I certainly agree on Frank Davis - a very thoughtful, well-written blog that uses the smoking ban as a metaphor for more or less everything else that's wrong with the world.

You could take a look at my blog of beer-related moaning as well ;-)

Steven_L said...

Thanks C!

I liked your post on why people visit pubs less. FD alwasy blames the smoking ban, I think, however, it's more to do with this dangerous land price/consumer credit cycle that's erupted in our faces.

The big 'pubco's' (like Enterprise Inns and Punch Taverns) are basically highly geared commercial property companies if you look at their accounts.

If you believe the official OBR assumptions, commercial property will rise by 32%, unemployment will fall a lot and salaries will be 19% up by 2014/15.

If you believe that, buy Enterprise Inns shares. But be warned, the bond market is demanding over 9%+ off them for an 8 year loan!
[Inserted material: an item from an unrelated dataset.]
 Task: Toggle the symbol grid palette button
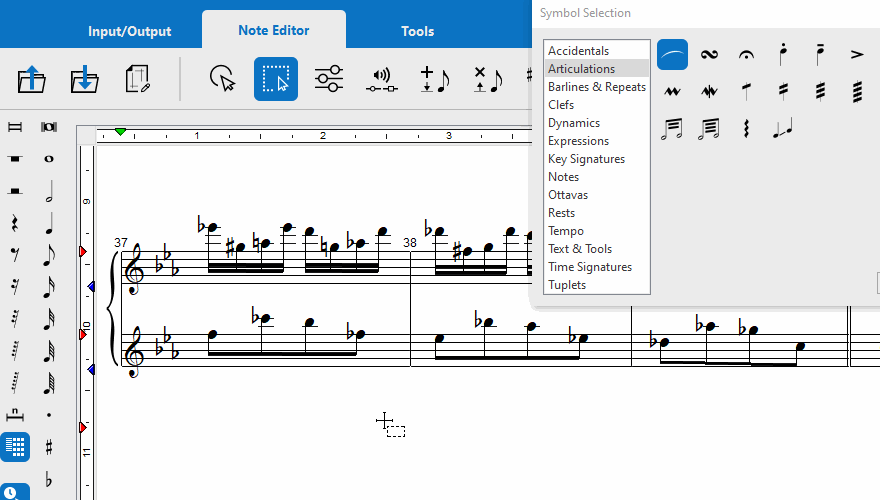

It's less consumer spending coupled with the credit freeze/re-pricing of risk and commercial property bear market which is making the pubco's sell up.

DBC Reed said...

The Touchstone pamphlet "Unfair to Middling" (on Net) by Stewart Lansley is actually pretty good,dwelling on the other side of the Homeownerist scam,that high house prices are a ploy to reconcile people to a decrease in average real wages over the last twenty years.The same idea but in an American context and Marxist terms is presented by Prof R.Wolff in "Capitalism hits the fan" (2009)for which there are several supporting video lectures on the Net.
I've said before that the danger is that if you get house prices/land values down,employers will decrease real wages because "we don't really need them".There has to be some kind of interaction between Georgism and those who defend wage levels.Not that you can expect anything from the Labour leadership election which seems like an ideas-free zone.

AntiCitizenOne said...

Cognitive dissonance must be employed to be a socialist (i.e tax wages) and want to support wages.

DBC Reed said...

@ACI
I make it pretty clear in the above
that I believe in the Henry George tax on land values and in higher wages:a low rents and house price/high wage economy. Why the jibes about cognitive dissonance?

Mark Wadsworth said...

DBC, shifting taxes to land and other monopolies will not depress wages*, because there is a Pareto balance between corporate profits and wages; if wages go below the typical level, then more ambitious employees set up their own businesses and profits get diluted down and wages get bid up, and so on.

* Even if they did, headline wages would have to go down by 50% or so to make employees worse off, on a net-for-net basis, which is unlikely, and then there is a Pareto relationship between net wages and rents as well, so rents will take the rest of the strain, if any.